»»

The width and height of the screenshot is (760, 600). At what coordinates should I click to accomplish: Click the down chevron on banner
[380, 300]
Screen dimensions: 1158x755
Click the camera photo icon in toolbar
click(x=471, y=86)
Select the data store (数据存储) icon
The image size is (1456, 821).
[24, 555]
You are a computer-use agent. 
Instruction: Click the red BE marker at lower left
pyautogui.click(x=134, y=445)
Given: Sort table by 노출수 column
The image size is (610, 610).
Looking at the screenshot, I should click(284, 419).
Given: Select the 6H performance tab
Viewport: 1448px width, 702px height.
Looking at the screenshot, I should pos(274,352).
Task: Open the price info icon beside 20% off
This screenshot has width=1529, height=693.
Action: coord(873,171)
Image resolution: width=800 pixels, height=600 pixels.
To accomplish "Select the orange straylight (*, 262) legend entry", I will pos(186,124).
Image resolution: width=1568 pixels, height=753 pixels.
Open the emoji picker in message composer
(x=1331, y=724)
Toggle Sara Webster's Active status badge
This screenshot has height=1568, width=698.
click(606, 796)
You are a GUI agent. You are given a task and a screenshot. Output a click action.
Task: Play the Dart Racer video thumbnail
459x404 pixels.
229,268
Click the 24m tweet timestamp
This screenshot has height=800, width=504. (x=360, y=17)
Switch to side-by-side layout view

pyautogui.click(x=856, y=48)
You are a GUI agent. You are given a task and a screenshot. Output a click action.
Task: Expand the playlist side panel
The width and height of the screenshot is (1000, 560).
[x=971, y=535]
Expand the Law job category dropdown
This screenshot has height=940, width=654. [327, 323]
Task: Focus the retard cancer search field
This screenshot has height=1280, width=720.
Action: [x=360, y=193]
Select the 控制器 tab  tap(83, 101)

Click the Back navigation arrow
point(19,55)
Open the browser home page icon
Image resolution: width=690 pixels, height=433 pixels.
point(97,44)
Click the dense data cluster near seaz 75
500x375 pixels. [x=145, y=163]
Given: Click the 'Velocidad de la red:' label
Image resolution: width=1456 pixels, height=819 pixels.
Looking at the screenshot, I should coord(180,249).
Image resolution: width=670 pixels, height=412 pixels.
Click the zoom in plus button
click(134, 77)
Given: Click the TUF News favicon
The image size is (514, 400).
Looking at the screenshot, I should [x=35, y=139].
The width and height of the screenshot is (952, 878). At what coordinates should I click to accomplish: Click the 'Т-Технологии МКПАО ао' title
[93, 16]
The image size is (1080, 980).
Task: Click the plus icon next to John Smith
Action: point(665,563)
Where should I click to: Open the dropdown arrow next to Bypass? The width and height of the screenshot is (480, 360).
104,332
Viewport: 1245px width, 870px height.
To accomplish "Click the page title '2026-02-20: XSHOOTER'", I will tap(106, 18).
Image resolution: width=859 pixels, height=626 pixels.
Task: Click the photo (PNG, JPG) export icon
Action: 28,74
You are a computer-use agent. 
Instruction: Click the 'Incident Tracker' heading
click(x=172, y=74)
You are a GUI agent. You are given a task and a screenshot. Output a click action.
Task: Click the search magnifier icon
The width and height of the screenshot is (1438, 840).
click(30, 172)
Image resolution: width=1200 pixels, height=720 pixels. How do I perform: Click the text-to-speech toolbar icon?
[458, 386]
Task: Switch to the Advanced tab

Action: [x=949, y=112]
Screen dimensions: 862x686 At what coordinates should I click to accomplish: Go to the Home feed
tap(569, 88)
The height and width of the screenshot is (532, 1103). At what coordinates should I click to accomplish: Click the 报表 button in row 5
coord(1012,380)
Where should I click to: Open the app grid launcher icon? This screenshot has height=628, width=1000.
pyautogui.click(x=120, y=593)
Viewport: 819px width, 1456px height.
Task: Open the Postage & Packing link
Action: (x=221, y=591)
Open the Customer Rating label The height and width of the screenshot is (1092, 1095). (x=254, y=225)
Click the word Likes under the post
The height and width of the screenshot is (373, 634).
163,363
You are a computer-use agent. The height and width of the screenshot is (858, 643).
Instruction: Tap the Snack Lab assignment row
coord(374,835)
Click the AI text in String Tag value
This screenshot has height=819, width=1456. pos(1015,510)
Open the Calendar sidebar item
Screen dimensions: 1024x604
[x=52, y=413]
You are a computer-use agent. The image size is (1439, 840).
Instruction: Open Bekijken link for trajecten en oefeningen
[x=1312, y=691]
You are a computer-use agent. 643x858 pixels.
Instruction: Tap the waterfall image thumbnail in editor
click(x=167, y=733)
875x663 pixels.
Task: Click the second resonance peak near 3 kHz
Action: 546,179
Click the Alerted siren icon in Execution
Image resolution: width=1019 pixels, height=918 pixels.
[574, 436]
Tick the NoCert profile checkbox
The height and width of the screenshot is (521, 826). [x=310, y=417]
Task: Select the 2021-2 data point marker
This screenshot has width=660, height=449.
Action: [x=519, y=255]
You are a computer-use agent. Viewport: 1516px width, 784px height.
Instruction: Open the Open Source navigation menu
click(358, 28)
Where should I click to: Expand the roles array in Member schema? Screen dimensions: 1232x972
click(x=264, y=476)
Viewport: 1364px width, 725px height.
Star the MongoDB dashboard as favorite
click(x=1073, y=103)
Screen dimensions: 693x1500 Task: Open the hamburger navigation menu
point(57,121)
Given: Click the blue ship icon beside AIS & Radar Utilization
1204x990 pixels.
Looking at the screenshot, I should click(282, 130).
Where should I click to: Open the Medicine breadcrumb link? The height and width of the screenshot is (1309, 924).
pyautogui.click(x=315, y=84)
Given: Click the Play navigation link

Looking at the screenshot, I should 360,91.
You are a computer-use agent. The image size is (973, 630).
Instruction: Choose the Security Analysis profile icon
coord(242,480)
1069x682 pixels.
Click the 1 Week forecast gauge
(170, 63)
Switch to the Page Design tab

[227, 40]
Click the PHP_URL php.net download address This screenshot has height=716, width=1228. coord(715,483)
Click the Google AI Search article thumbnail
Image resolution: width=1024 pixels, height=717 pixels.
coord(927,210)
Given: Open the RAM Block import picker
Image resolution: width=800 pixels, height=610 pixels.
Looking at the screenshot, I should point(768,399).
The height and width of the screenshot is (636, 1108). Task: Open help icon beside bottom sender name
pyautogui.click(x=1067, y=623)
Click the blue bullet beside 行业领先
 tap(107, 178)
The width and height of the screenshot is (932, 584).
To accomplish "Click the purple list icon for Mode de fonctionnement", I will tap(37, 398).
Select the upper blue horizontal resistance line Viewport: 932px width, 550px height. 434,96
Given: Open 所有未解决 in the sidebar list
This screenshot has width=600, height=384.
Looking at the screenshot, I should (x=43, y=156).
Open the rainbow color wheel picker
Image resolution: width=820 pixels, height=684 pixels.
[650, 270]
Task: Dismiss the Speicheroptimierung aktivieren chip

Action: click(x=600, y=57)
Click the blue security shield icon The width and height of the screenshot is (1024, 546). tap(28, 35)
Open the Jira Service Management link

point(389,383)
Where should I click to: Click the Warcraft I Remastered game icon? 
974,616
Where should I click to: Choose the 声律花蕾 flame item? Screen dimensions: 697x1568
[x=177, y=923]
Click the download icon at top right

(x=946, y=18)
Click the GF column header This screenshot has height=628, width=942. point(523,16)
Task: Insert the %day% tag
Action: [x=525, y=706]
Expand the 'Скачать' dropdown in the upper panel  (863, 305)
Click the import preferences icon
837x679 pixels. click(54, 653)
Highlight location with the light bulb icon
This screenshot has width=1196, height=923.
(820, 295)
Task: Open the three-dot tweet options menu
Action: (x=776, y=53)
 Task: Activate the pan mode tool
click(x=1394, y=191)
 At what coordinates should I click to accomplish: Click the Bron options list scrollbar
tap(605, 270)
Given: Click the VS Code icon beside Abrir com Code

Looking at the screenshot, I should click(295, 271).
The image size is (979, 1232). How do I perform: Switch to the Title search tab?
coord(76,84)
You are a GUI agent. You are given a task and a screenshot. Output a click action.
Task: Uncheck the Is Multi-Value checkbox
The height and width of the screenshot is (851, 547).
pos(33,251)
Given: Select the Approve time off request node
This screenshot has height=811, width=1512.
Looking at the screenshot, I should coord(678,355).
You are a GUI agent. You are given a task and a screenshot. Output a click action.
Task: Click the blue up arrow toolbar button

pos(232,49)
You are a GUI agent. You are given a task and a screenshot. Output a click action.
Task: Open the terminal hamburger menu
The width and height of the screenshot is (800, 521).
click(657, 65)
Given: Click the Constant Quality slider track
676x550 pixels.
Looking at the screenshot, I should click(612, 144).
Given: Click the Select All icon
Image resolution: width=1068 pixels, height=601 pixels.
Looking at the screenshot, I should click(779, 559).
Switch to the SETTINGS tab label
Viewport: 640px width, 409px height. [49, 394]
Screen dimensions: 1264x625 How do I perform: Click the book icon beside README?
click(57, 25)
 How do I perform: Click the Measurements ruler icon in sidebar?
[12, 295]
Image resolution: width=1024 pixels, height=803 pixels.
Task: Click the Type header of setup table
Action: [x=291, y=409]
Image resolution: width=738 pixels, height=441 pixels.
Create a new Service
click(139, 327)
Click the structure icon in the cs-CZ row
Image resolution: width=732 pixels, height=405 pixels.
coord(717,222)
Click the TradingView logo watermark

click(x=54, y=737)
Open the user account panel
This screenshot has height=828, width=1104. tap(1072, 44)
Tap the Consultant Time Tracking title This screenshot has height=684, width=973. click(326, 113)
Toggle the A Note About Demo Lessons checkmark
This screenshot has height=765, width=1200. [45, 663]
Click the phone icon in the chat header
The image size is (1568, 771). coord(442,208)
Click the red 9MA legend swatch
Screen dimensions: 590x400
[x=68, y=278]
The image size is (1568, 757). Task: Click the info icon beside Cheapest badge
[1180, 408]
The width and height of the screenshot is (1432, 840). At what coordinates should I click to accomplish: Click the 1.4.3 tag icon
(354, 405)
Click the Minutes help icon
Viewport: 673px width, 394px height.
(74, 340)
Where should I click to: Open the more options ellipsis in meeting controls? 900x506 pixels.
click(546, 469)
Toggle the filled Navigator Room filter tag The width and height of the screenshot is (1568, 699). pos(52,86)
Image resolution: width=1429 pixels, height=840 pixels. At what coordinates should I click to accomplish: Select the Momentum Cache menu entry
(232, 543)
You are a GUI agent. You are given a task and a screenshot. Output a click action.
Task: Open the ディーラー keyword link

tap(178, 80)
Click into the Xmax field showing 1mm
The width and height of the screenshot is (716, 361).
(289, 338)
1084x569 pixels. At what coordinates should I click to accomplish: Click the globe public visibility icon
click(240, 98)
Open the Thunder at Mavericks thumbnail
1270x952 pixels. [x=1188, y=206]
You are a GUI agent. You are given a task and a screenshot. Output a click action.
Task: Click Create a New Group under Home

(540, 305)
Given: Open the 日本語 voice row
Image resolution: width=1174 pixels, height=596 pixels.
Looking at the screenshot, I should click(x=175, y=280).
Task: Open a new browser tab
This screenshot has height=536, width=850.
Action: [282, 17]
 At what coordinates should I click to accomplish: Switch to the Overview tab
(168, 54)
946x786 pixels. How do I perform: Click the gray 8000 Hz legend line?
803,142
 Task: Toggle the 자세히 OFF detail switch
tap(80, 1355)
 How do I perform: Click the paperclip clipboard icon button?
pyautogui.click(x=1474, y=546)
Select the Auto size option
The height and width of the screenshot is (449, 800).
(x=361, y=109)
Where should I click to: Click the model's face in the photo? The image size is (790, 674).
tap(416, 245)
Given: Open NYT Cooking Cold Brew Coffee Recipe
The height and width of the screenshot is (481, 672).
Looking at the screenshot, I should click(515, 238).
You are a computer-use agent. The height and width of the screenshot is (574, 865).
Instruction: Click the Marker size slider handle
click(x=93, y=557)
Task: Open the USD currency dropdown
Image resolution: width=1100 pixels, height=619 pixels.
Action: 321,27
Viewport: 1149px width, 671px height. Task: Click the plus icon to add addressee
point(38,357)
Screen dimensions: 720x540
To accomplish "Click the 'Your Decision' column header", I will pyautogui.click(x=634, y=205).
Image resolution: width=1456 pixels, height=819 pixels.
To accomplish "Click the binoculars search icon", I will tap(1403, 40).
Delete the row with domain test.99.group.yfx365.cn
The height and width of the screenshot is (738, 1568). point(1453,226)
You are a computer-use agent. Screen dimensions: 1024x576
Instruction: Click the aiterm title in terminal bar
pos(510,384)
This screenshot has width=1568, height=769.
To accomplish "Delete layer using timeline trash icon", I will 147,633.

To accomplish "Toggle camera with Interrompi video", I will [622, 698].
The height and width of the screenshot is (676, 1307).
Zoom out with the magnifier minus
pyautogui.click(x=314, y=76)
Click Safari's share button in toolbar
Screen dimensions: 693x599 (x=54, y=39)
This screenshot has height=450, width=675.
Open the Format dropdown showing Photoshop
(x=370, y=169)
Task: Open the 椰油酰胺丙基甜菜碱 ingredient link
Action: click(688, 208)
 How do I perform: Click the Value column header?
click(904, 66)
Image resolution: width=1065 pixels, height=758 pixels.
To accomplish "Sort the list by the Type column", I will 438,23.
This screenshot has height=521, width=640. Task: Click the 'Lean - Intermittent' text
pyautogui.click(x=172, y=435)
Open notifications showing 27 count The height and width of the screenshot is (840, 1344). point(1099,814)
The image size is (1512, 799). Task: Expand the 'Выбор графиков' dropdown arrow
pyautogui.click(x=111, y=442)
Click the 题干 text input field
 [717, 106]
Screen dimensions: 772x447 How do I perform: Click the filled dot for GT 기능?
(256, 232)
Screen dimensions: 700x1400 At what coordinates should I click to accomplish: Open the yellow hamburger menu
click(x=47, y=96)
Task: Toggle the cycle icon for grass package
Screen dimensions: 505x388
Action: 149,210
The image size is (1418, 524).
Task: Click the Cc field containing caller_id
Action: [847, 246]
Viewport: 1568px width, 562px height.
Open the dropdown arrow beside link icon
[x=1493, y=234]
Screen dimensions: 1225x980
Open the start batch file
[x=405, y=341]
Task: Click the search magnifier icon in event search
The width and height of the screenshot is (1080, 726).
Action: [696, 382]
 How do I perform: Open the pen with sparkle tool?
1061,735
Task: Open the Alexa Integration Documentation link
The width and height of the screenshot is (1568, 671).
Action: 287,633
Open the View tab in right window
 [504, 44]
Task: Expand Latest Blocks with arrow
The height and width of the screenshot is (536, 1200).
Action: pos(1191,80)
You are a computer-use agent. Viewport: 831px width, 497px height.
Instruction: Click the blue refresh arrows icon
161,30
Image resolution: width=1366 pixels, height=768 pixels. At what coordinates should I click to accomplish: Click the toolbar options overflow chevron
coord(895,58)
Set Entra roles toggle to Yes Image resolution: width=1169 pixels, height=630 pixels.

««

- _About this task_:
Retype the listing above, word for word, from its first line to the line containing "Given: Click the 'Velocidad de la red:' label", both ends included.

- _Final answer_:
The width and height of the screenshot is (760, 600). At what coordinates should I click to accomplish: Click the down chevron on banner
[380, 300]
Screen dimensions: 1158x755
Click the camera photo icon in toolbar
click(x=471, y=86)
Select the data store (数据存储) icon
The image size is (1456, 821).
[24, 555]
You are a computer-use agent. 
Instruction: Click the red BE marker at lower left
pyautogui.click(x=134, y=445)
Given: Sort table by 노출수 column
The image size is (610, 610).
Looking at the screenshot, I should click(284, 419).
Given: Select the 6H performance tab
Viewport: 1448px width, 702px height.
Looking at the screenshot, I should pos(274,352).
Task: Open the price info icon beside 20% off
This screenshot has width=1529, height=693.
Action: coord(873,171)
Image resolution: width=800 pixels, height=600 pixels.
To accomplish "Select the orange straylight (*, 262) legend entry", I will pos(186,124).
Image resolution: width=1568 pixels, height=753 pixels.
Open the emoji picker in message composer
(x=1331, y=724)
Toggle Sara Webster's Active status badge
This screenshot has height=1568, width=698.
click(606, 796)
You are a GUI agent. You are given a task and a screenshot. Output a click action.
Task: Play the Dart Racer video thumbnail
459x404 pixels.
229,268
Click the 24m tweet timestamp
This screenshot has height=800, width=504. (x=360, y=17)
Switch to side-by-side layout view

pyautogui.click(x=856, y=48)
You are a GUI agent. You are given a task and a screenshot. Output a click action.
Task: Expand the playlist side panel
The width and height of the screenshot is (1000, 560).
[x=971, y=535]
Expand the Law job category dropdown
This screenshot has height=940, width=654. [327, 323]
Task: Focus the retard cancer search field
This screenshot has height=1280, width=720.
Action: [x=360, y=193]
Select the 控制器 tab  tap(83, 101)

Click the Back navigation arrow
point(19,55)
Open the browser home page icon
Image resolution: width=690 pixels, height=433 pixels.
point(97,44)
Click the dense data cluster near seaz 75
500x375 pixels. [x=145, y=163]
Given: Click the 'Velocidad de la red:' label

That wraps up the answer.